DEVA Partisi Tabiat Hakları ve Etraf Siyasetleri Lideri Yasemin Bilgel, Mahallî İdareler ve Şehircilik Siyasetleri Lideri Mehmet Emin Ekmen, Hukuk ve Adalet Siyasetleri Lideri Mustafa Yeneroğlu ve beraberlerindeki heyet, Kanal İstanbul’a karşı itiraz dilekçelerini İstanbul Valiliği Etraf ve Şehircilik Vilayet Müdürlüğü’ne teslim etti. Dilekçede Marmara Denizi’nin oksijensiz kalacağı, İstanbul Avrupa yakasındaki tatlı su kaybının yüzde 13’e varacağı ve canlı fay sınırlarının bulunduğu bölgede nüfus ağırlaşmasına neden olarak zelzele ve tsunami risklerinin artacağı kaydedildi.
‘BİLİMSEL İTİRAZLAR DİKKATE ALINMIYOR’
Bahisle ilgili yapılan basın açıklamasında DEVA Partisi Tabiat Hakları ve Etraf Siyasetleri Lideri Yasemin Bilgel, projenin geri dönüşü mümkün olmayan etraf tahribatları yaratacağına dikkat çekti.
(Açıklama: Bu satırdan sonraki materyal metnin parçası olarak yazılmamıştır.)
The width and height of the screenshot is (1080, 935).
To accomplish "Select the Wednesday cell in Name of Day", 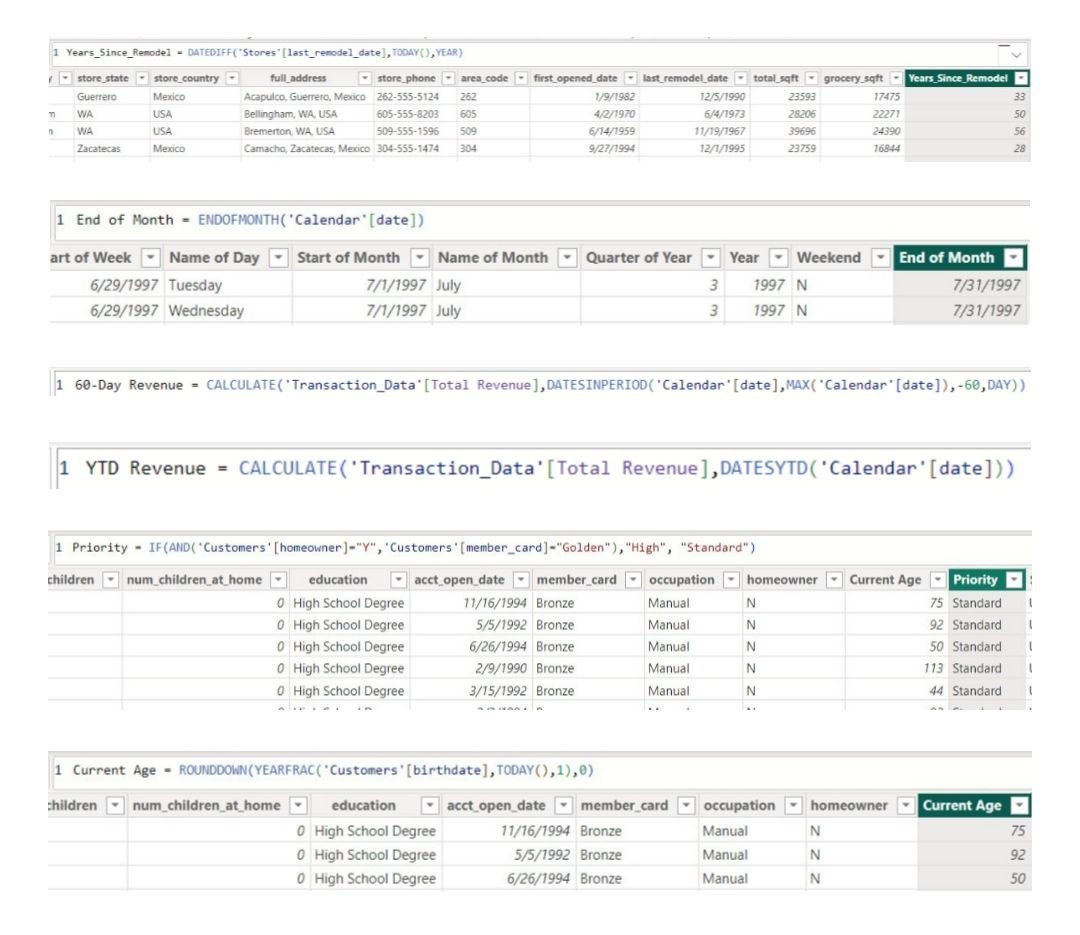I will point(206,311).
Bilgel, Kanal İstanbul’un bilimsel itirazlar dikkate alınmadan ve katılımcılıktan uzak bir biçimde hayata geçirilmesinden duydukları tasayı vurgulayarak şunları söyledi:
“Projenin planlandığı bölge, ormanların, mera ve tarım alanlarının, yerüstü ve yeraltı su kaynaklarının, su havzalarının olduğu bir bölgedir. Kanalın hayata geçirilmesiyle orman, tarım ve mera alanlarımız kaybolurken, tarım istihdamı ve hayvancılık olumsuz etkilenecek, su yoksulu olan İstanbul’un su sorunu daha da büyüyecek. Proje, Marmara Denizi’ni oksijensiz bırakarak meyyit bir denize dönüştürme riski taşıyor. Yaratacağı bu ekolojik yıkım dışında proje, halihazırda nüfus sorunu yaşayan İstanbul’un nüfusunun artmasına sebep olarak kent üstündeki gerilimi daha da artıracak.”
‘KAYNAKLAR MÜMKÜN BİR SARSINTI İÇIN KULLANILMALI’
Bölgede bulunan doğal ve arkeolojik sit alanları nedeniyle kentin kültürel mirasının tehlikeye gireceğini, mümkün bir sarsıntıda hasarın büyüyeceğini tabir eden Bilgel, projeyle Montrö Sözleşmesi’nin tartışmaya açılabileceğini ve ulusal güvenlik riskleri doğabileceğini hatırlattı.
‘İKTİDARIN ISRAR NEDENİ RANT’
Kanal İstanbul’un kamu faydasına bir proje olmadığı açıktır” diye konuşan Bilgel, proje maliyetinin 60 milyar doların üzerinde olacağına yönelik kestirimler olduğunu belirterek bu bütçenin kentin gereksinimleri doğrultusunda kullanılmasını talep etti: “Bu kaynağın, İstanbul’un muhtemel bir sarsıntıya hazır hale getirilmesi, iklim değişikliğine uyumlu ve yaşanabilir bir kente dönüştürülmesi üzere öncelikli problemler yerine bu projeye ayrılması kabul edilebilir değildir. Uygun idare, önceliklerini kamu faydası doğrultusunda belirleyen idaredir. İçinde bulunduğumuz salgın devri ve ekonomik krizi de göz önünde bulundurduğumuzda, iktidarın kamu kaynaklarını bu projeye aktarma konusundaki ısrarının rant dışında açıklanabilir bir yanı yoktur.”
DEVA Partisi, Kanal İstanbul’a karşı başlattığı imza kampanyasını dijitalde ve İstanbul genelinde kuracağı imza stantları ile yaygınlaştıracak.